Work request — Pull every line with "This" from the data.

Supplied data —

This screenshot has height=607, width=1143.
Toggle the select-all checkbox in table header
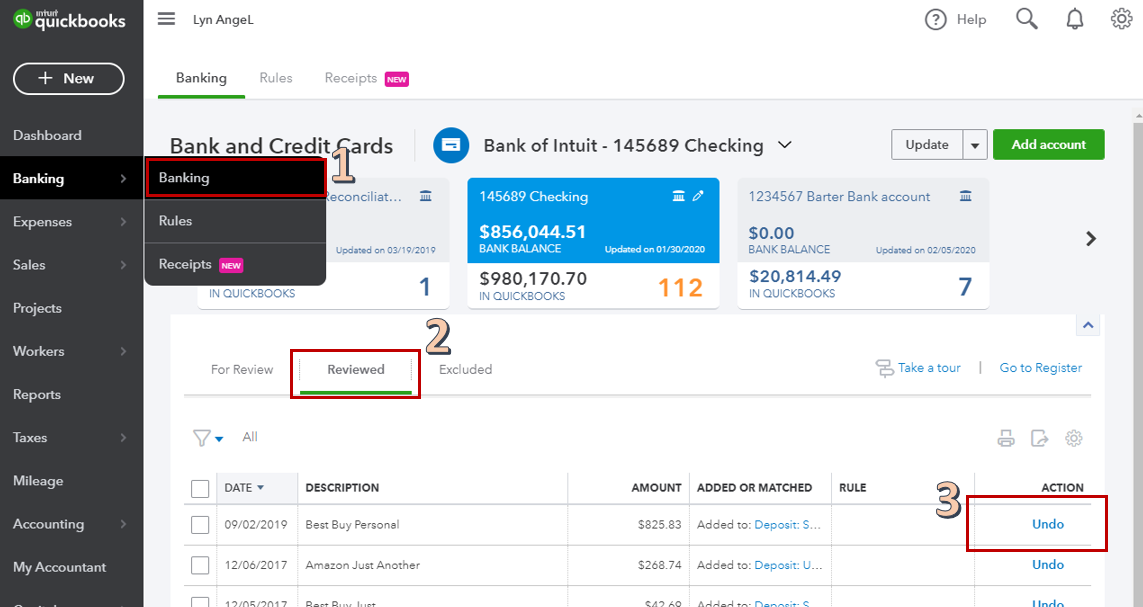point(200,488)
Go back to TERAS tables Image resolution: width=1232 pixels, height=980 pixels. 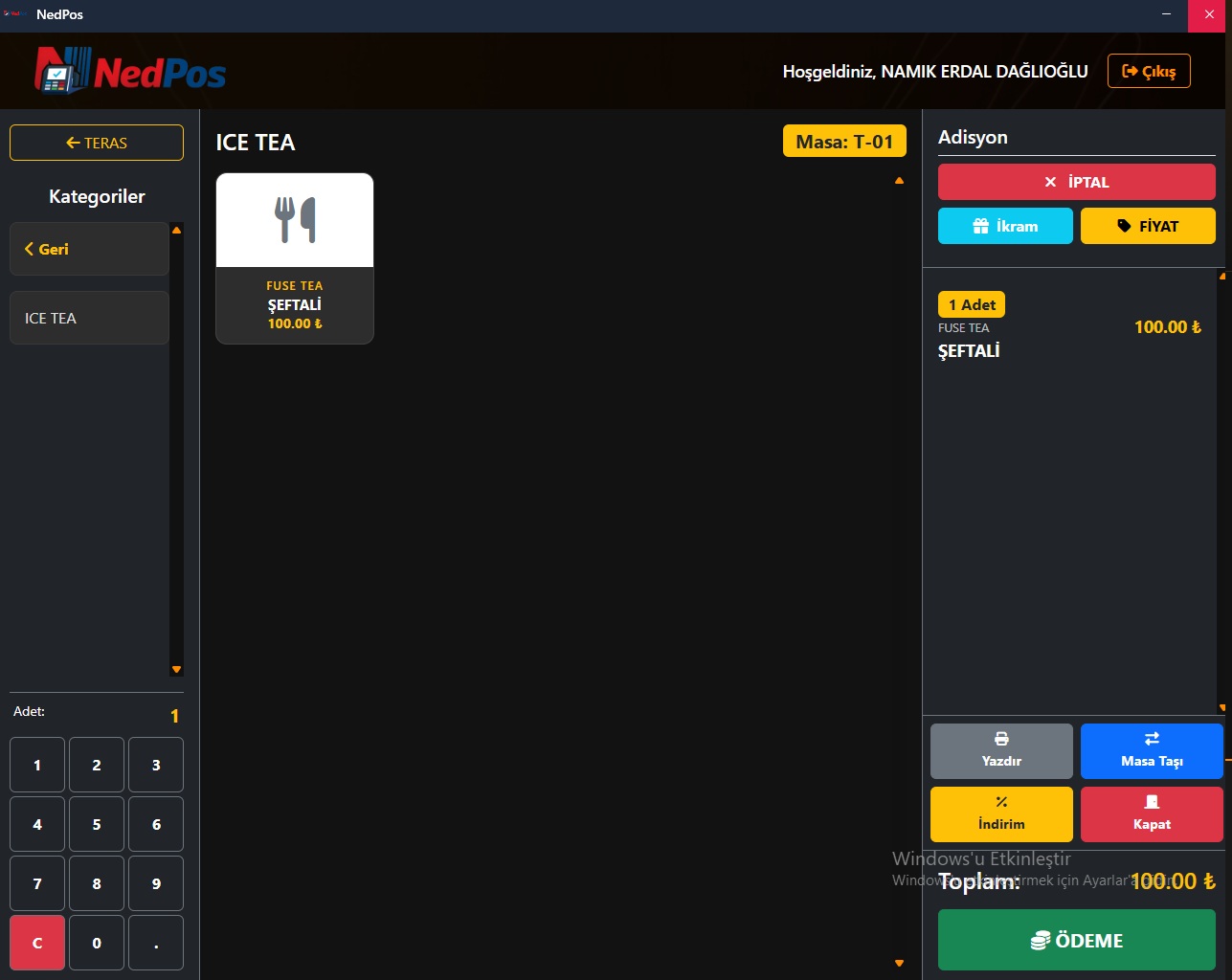(97, 143)
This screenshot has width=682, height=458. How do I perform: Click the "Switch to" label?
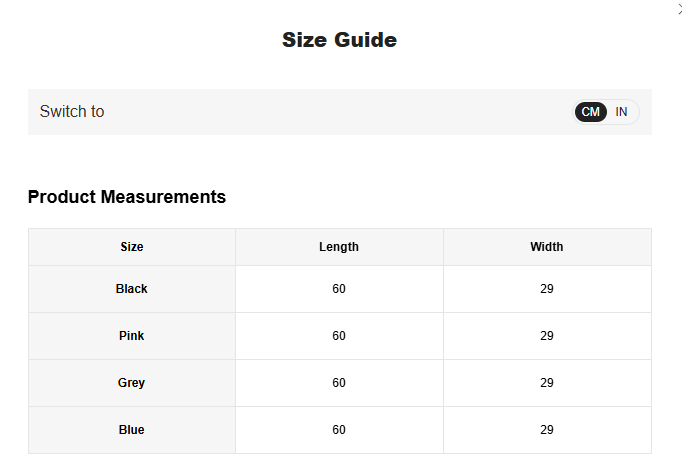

Written answer —
This screenshot has height=607, width=1143.
This screenshot has width=682, height=458. How do I perform: Click the "Switch to" label?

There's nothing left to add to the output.